Data:
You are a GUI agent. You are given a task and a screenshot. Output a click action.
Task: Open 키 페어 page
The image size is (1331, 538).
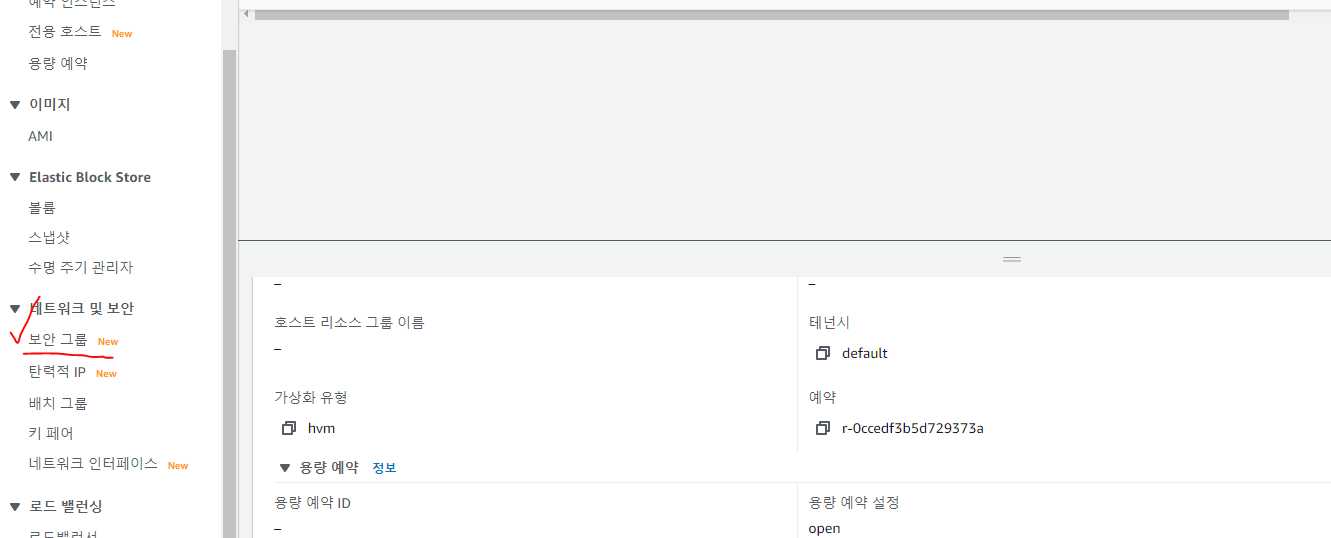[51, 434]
* * *
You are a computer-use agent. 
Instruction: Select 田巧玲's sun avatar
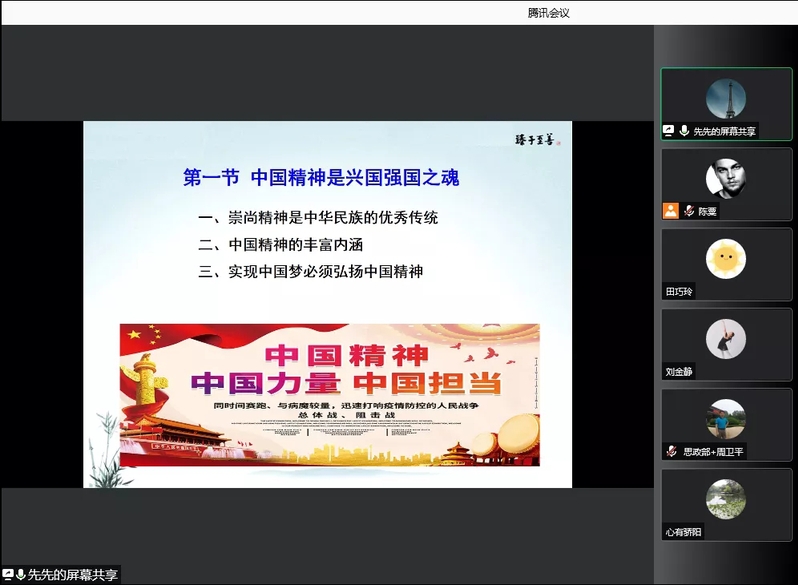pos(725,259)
---
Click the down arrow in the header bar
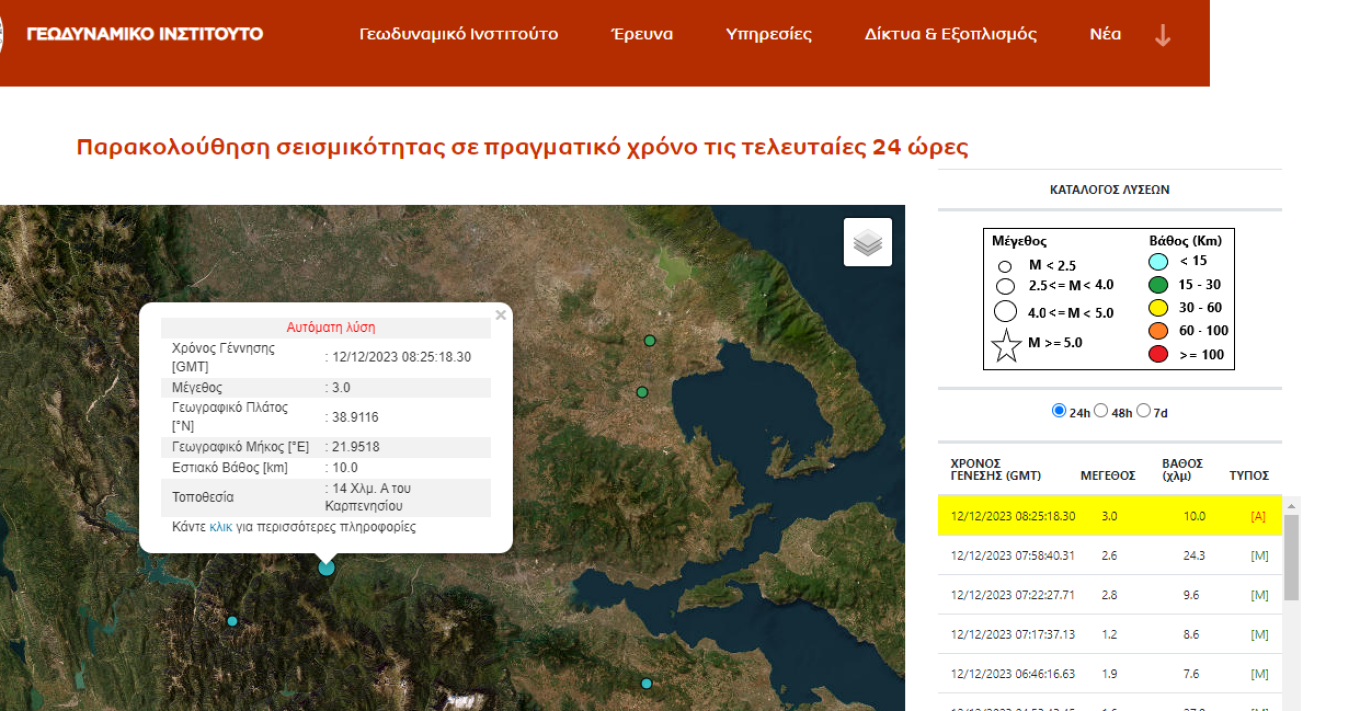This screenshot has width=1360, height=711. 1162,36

Task brief:
List the lines of the records where "agent" occurs.

Written answer:
You are a GUI agent. You are given a task and a screenshot. Output a click action.
You are a computer-use agent. 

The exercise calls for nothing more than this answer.